Ph. M. : C’est la démarche qui est intéressante. C’est le cheminement, c’est le fait de pouvoir vivre avec d’autres, à la fois ses inquiétudes, c’est-à-dire cette part d’ombre qui nous accompagne qui fait qu’on finit par être rayonnant dans notre contact avec l’autre. On progresse pas à pas, on s’élève, on essaye d’acquérir d’une manière sensible une forme de perfectionnement, qu’on veut partager avec la communauté humaine
B.P. : Mais dans l’humilité, parce que on a l’impression que quelquefois notre côté très formel peut être pris à l’extérieur pour une sorte de suffisance ? C’est d’ailleurs un peu le drame du monde actuellement ...

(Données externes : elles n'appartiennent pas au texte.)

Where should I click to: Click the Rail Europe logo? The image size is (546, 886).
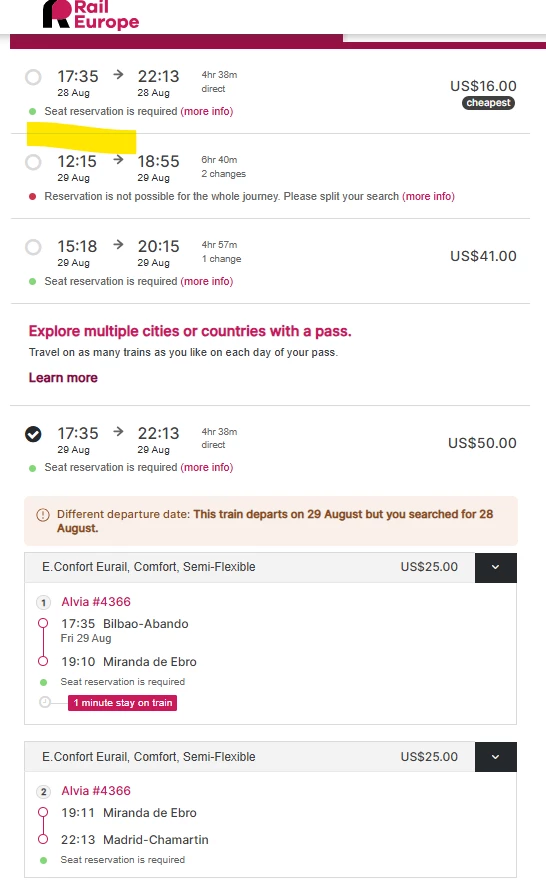90,15
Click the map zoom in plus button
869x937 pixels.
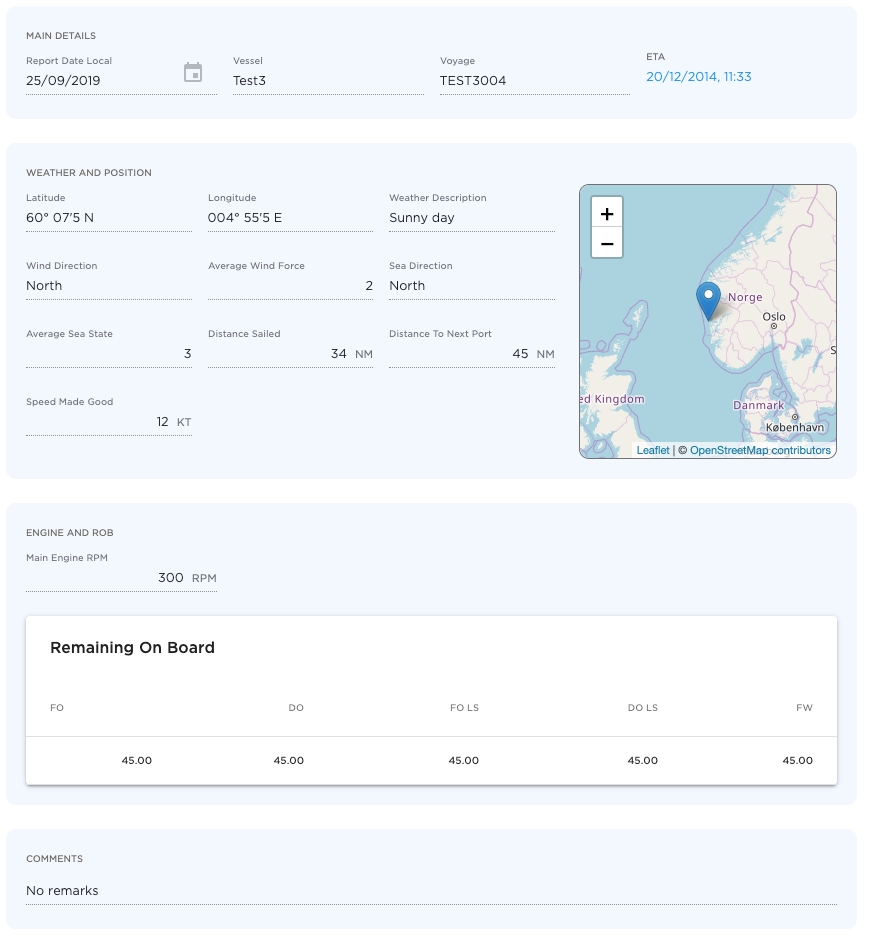point(607,213)
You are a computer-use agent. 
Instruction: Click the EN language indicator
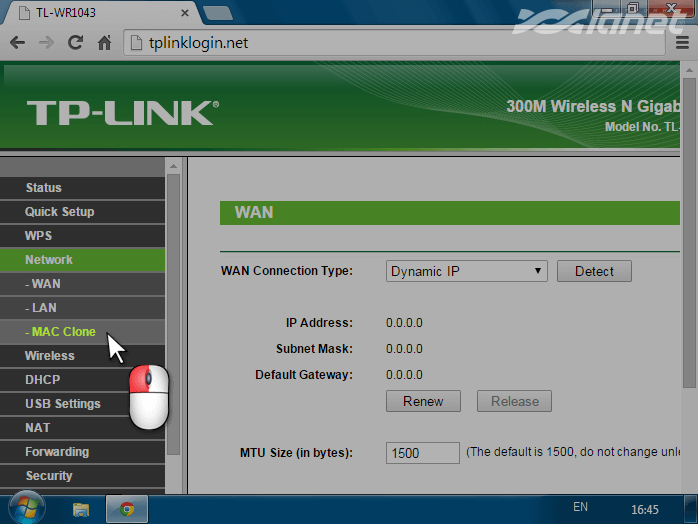(x=580, y=507)
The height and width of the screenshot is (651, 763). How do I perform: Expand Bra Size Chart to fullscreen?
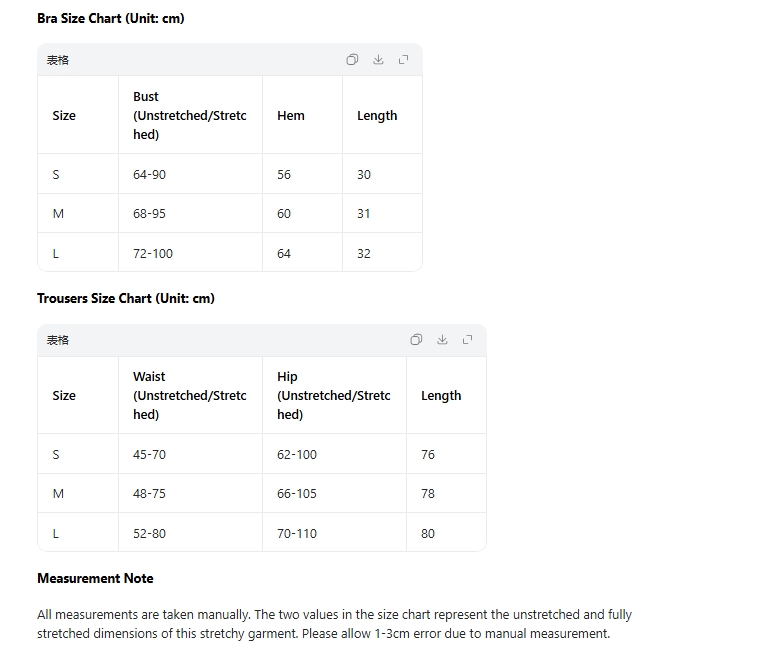(403, 60)
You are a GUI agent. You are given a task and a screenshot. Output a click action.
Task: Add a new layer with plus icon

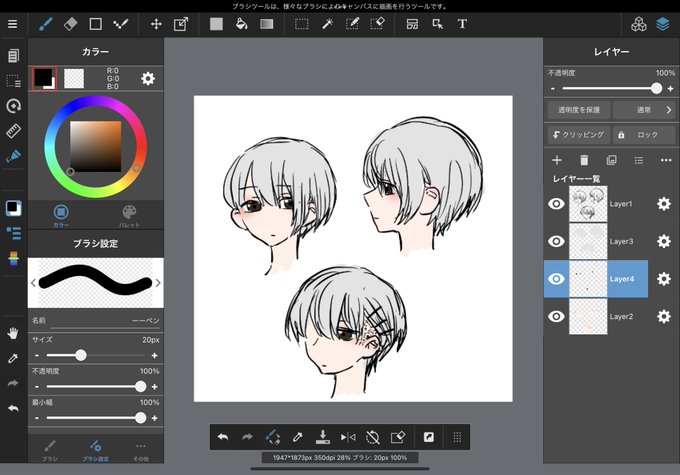[x=557, y=161]
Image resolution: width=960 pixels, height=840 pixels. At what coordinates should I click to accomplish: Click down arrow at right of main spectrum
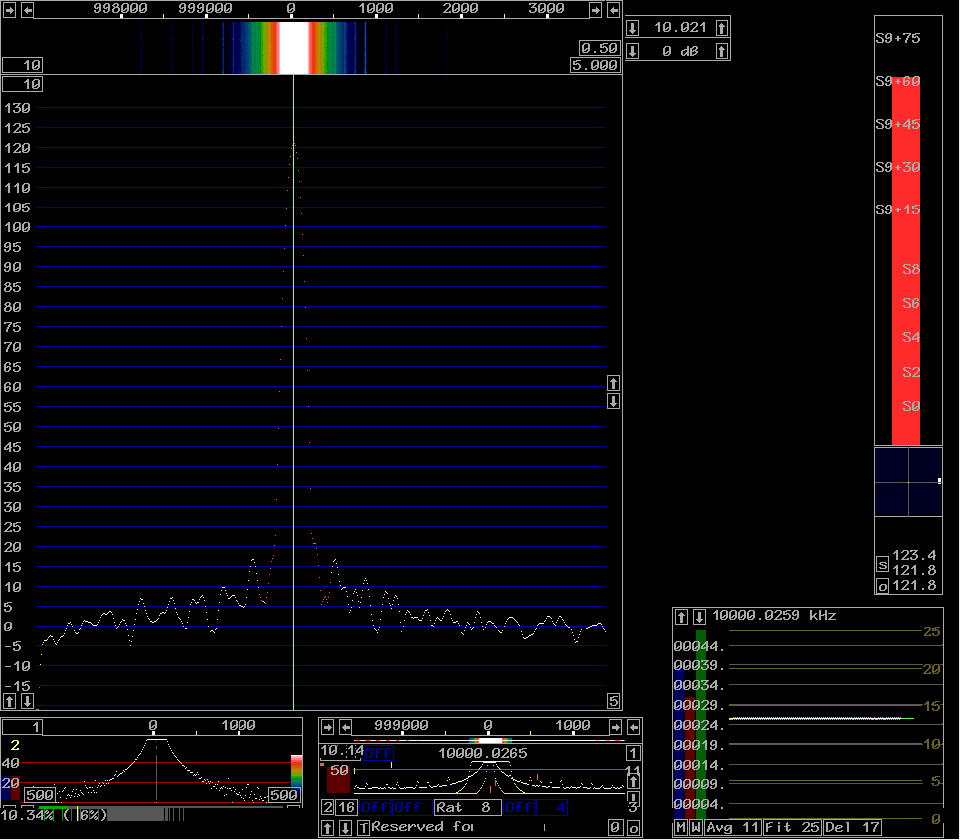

Ph. M. : On est pas différent du monde, on recrute dans ce monde. C’est je crois la plus grosse difficulté, on a ri il y a quelques années parce que l’on a édité un ouvrage où l’on faisait du franc-maçon un personnage très célèbre parce qu’il avait eu des ancêtres. C’est vrai que c’est intéressant d’avoir des ancêtres mais c’est aussi vrai qu’il est important d’être de son temps....
B.P. : Le « Franc-maçon en habit de lumière », une exposition à Tours, à quelle date ?
Ph. M. : C’est du 15 juin au 8 septembre 2002. Seront rassemblés 510 pièces, 15 collections européennes et collections royales de Suède, de Norvège, de Hollande, d’Angleterre et de France, des prêts de 69 Institutions dont les américains pour la 1ère fois.
B.P. : Merci Philippe Morbach... Rendez vous à Tours.